With Anthos Config Management enterprises can set policies on their AWS workloads and with Anthos Service Mesh, they can monitor, manage, and secure them.
Kubernetes settings (flags and sysctl settings) have been updated to match GKE.
Upgrades from beta versions are not supported. To install Anthos GKE on AWS, you must remove your user and management clusters, then reinstall them.
May 29, 2020
A new build of Anthos GKE on AWS has been released. This build removes the need to check AWS IAM privileges when creating a management cluster. You don't need to update if you have not encountered this issue.
To install this build, download the
anthos-gke tool by running the following command:
gsutil cp gs://gke-multi-cloud-release/bin/aws-0.2.1-gke.8/anthos-gke .
Then, recreate your Terraform configuration and continue with your installation.
May 07, 2020
Anthos GKE on AWS now supports auto-scaling.
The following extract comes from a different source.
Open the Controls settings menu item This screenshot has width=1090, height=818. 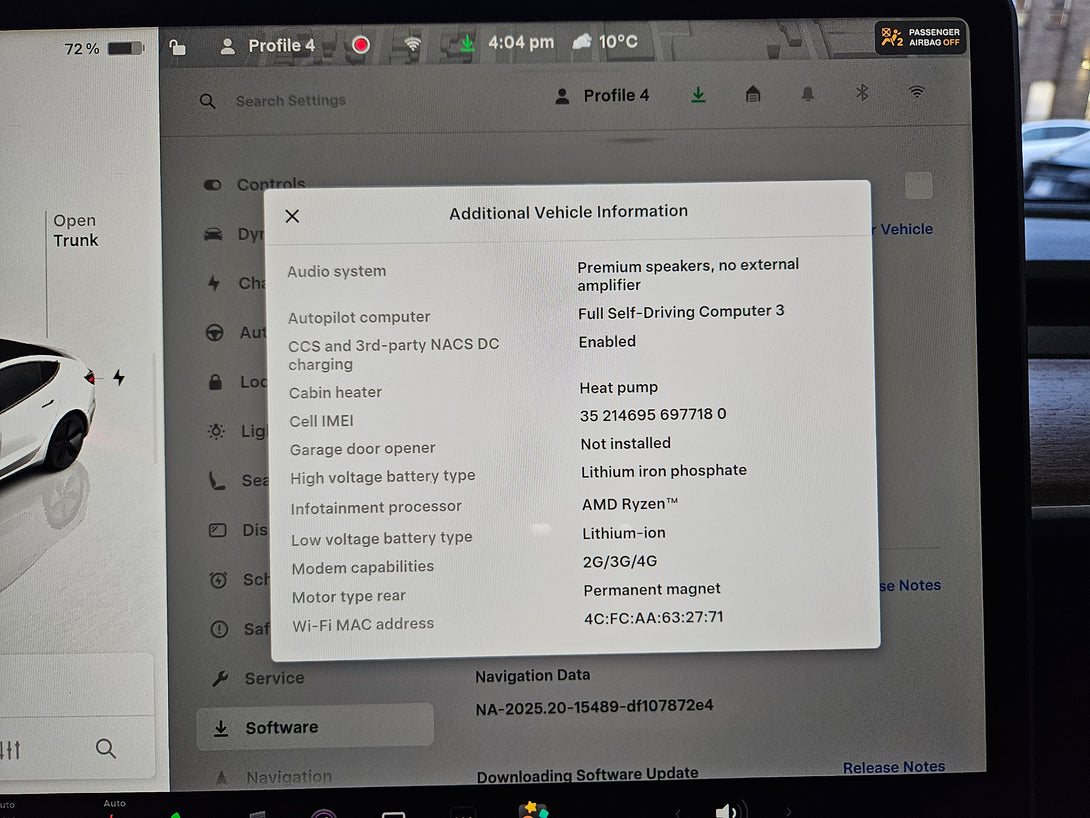(270, 185)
You can enable auto-scaling by changing settings in your AWSNodePools, or scale your clusters manually by adding new AWSNodePools.
Built-in EBS StorageClass names have been changed to
premium-rwo. If you declare the
singlewriter-premium StorageClasses with your workloads, you must update your workloads when upgrading.
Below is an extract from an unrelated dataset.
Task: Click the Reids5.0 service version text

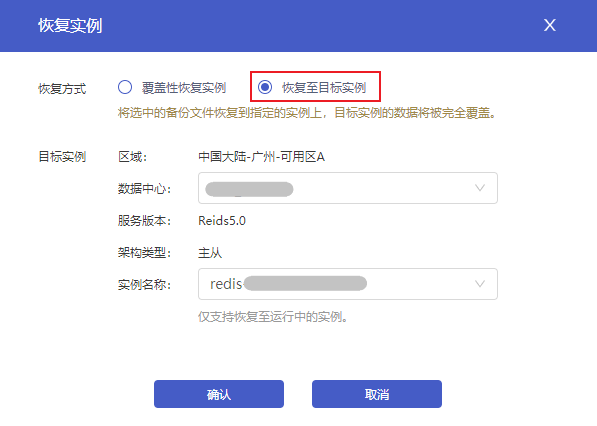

Anthos GKE on AWS now support for Application-layer secrets encryption with AWS KMS by passing a KMS key ARN to your AWSCluster.
April 02, 2020
Initial beta release of Anthos GKE on AWS
The release improves upon earlier releases with:
Improved reliability: User clusters are now deployed in a high availability (HA) fashion, where both control plane instances as well as node pools can be placed across multiple availability zones. AWS Auto Scaling groups are also now used for resiliency.
Improved security: Control plane instances for different user clusters are now isolated in separate security groups. Instance Metadata Service Version 2 (IMDSv2) is enabled to protect against SSRF attacks, and sensitive fields in EC2 metadata are now encrypted.
Easier to deploy: The installation process for the management layer has been simplified and performs additional validation checks. It uses Terraform modules for flexible integration into different AWS environments, and customers can now leverage existing security groups and IAM resources to secure clusters. Documentation has been improved and expanded.
Future-proof storage stack: We're now using the EBS CSI driver to manage all AWS EBS volumes. The legacy, in-tree Kubernetes EBS driver has been removed entirely, and all upcoming storage features, such as snapshots, will be provided using CSI.
Updated Kubernetes version: User clusters are now based on Kubernetes 1.15 and have passed open-source Kubernetes conformance tests.